Der Metal-Journalist Gehlke stammt, anders als der Name glauben macht, aus Amerika, daher besteht ein Großteil des Buches aus Übersetzungen von englisch geführten Interviews mit deutschen Musikern, Labelmitarbeitern, etc. - ein wohl notwendiger Umweg.

Auch, was den Aufbau angeht, unterscheidet sich das Buch von standardisiert chronologisch gegliederten Genre-Guides oder Künstler-Biographien: Zunächst widmet sich der Autor den Jahren in Walterbachs Leben, die der Gründung von NOISE im Jahre 1983 vorangingen: Als anarchistischer Hausbesetzer mit Diplom-Abschluss in Architektur kommt Walterbach über den Punk ins Musikgeschäft, gründet sein erstes Label AGGRESSIVE ROCKPRODUKTIONEN, das er von einer von Telefonzelle aus managt, und springt von der abflauenden Punk-Bewegung auf den in Fahrt gekommenen Metal-Zug auf.
Ab hier fächert Gehlke die Darstellung auf und greift exemplarisch die wichtigsten Noise-Bands heraus, denen er sich eingehend in einzelnen Kapiteln widmet.
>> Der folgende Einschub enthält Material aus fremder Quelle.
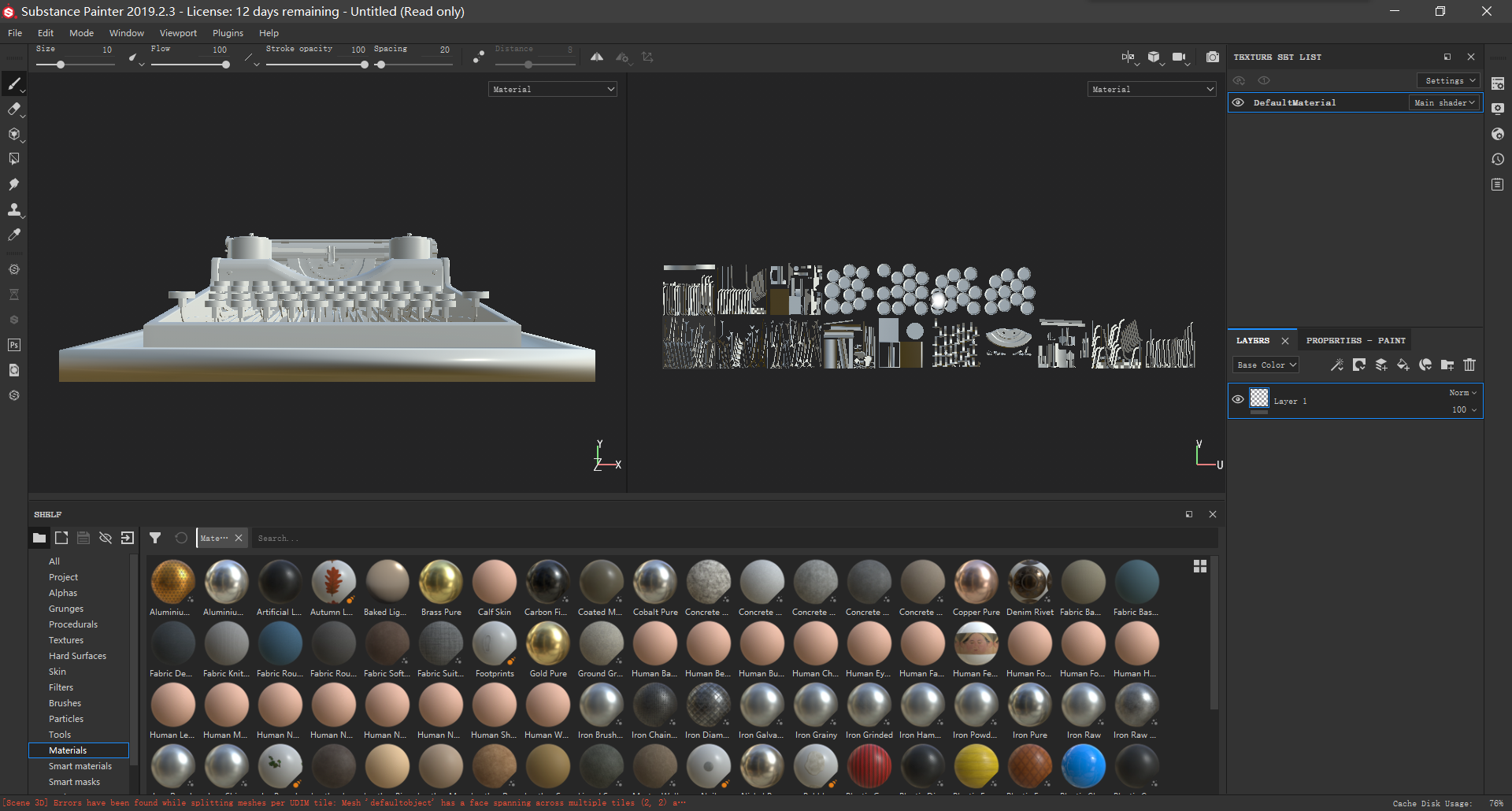Switch to the Properties - Paint tab
Image resolution: width=1512 pixels, height=811 pixels.
point(1354,339)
So finden HELLHAMMER/CELTIC FROST, GRAVE DIGGER, RUNNING WILD, HELLOWEEN, KREATOR und TANKARD in Teil II Erwähnung und Gelegenheit, neben dem fortlaufend zitierten Walterbach ihre Erinnerungen und Meinungen zu Protokoll zu geben.
Wohl, um den komplexen Verstrickungen, die NOISE im Laufe der Jahre auf dem internationalen Musikmarkt begegneten, Rechnung zu tragen, verlegt sich Gehlke ab Teil III (also etwa der Hälfte des Schmökers) auf einen Mittelweg, der, eingebettet in eine chronologische Raffung und allgemeine Darstellung der Label-Historie, immer wieder thematische Fenster für einzelne oder mehrere Bands (wie die Prog-Thrash-Quadriga CORONER-VOIVOD-WATCHOVER-SABBAT) oder andere besondere Themen (wie den Rechtsstreit mit dem NOISE-Aushängeschild HELLOWEEN) öffnet.
Das Buch endet beinahe in der Jetzt-Zeit, in der Walterbach, nachdem NOISE 2001 vom Indie-Riesen SANCTUARY gekauft und dieser wiederum von WARNER geschluckt worden ist, auf die „Gegenseite“ gewechselt ist und nun als Manager nach jungen Talenten fischt und in der NOISE als BMG-Marionette wiederauferstanden ist.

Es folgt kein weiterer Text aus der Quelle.